▶ _PROBLEM_
In your answer, transcribe all of the data exactly.

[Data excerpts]
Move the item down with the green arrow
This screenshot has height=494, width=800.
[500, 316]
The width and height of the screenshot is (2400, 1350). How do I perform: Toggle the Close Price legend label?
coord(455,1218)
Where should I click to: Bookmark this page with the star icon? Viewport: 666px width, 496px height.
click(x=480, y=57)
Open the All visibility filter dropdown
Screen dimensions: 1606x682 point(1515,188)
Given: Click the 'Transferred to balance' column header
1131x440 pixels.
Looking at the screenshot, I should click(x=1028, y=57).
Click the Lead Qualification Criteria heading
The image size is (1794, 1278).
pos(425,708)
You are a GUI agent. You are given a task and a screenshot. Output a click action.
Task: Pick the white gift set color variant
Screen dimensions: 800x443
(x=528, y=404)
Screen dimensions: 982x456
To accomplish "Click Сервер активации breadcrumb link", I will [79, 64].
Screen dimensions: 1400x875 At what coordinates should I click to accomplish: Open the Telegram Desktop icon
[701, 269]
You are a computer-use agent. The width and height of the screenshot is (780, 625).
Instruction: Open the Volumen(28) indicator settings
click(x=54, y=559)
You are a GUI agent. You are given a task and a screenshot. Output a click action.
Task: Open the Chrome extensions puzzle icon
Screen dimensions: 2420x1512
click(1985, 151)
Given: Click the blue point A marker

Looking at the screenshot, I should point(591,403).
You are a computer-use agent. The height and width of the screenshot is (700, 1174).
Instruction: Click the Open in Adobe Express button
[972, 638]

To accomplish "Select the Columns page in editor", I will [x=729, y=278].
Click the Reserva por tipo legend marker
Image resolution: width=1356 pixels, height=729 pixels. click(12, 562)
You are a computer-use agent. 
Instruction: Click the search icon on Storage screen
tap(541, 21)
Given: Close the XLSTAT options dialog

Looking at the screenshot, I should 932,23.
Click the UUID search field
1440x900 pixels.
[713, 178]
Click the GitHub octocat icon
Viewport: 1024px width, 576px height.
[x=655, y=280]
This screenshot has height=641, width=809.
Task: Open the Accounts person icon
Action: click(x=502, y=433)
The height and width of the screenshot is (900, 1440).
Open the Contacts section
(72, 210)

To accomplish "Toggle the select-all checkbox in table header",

▶ _RESULT FOR THIS EXERCISE_
Move the item down with the green arrow
This screenshot has height=494, width=800.
[500, 316]
The width and height of the screenshot is (2400, 1350). How do I perform: Toggle the Close Price legend label?
coord(455,1218)
Where should I click to: Bookmark this page with the star icon? Viewport: 666px width, 496px height.
click(x=480, y=57)
Open the All visibility filter dropdown
Screen dimensions: 1606x682 point(1515,188)
Given: Click the 'Transferred to balance' column header
1131x440 pixels.
Looking at the screenshot, I should click(x=1028, y=57).
Click the Lead Qualification Criteria heading
The image size is (1794, 1278).
pos(425,708)
You are a GUI agent. You are given a task and a screenshot. Output a click action.
Task: Pick the white gift set color variant
Screen dimensions: 800x443
(x=528, y=404)
Screen dimensions: 982x456
To accomplish "Click Сервер активации breadcrumb link", I will [79, 64].
Screen dimensions: 1400x875 At what coordinates should I click to accomplish: Open the Telegram Desktop icon
[701, 269]
You are a computer-use agent. The width and height of the screenshot is (780, 625).
Instruction: Open the Volumen(28) indicator settings
click(x=54, y=559)
You are a GUI agent. You are given a task and a screenshot. Output a click action.
Task: Open the Chrome extensions puzzle icon
Screen dimensions: 2420x1512
click(1985, 151)
Given: Click the blue point A marker

Looking at the screenshot, I should point(591,403).
You are a computer-use agent. The height and width of the screenshot is (700, 1174).
Instruction: Click the Open in Adobe Express button
[972, 638]

To accomplish "Select the Columns page in editor", I will [x=729, y=278].
Click the Reserva por tipo legend marker
Image resolution: width=1356 pixels, height=729 pixels. click(12, 562)
You are a computer-use agent. 
Instruction: Click the search icon on Storage screen
tap(541, 21)
Given: Close the XLSTAT options dialog

Looking at the screenshot, I should 932,23.
Click the UUID search field
1440x900 pixels.
[713, 178]
Click the GitHub octocat icon
Viewport: 1024px width, 576px height.
[x=655, y=280]
This screenshot has height=641, width=809.
Task: Open the Accounts person icon
Action: click(x=502, y=433)
The height and width of the screenshot is (900, 1440).
Open the Contacts section
(72, 210)

To accomplish "Toggle the select-all checkbox in table header",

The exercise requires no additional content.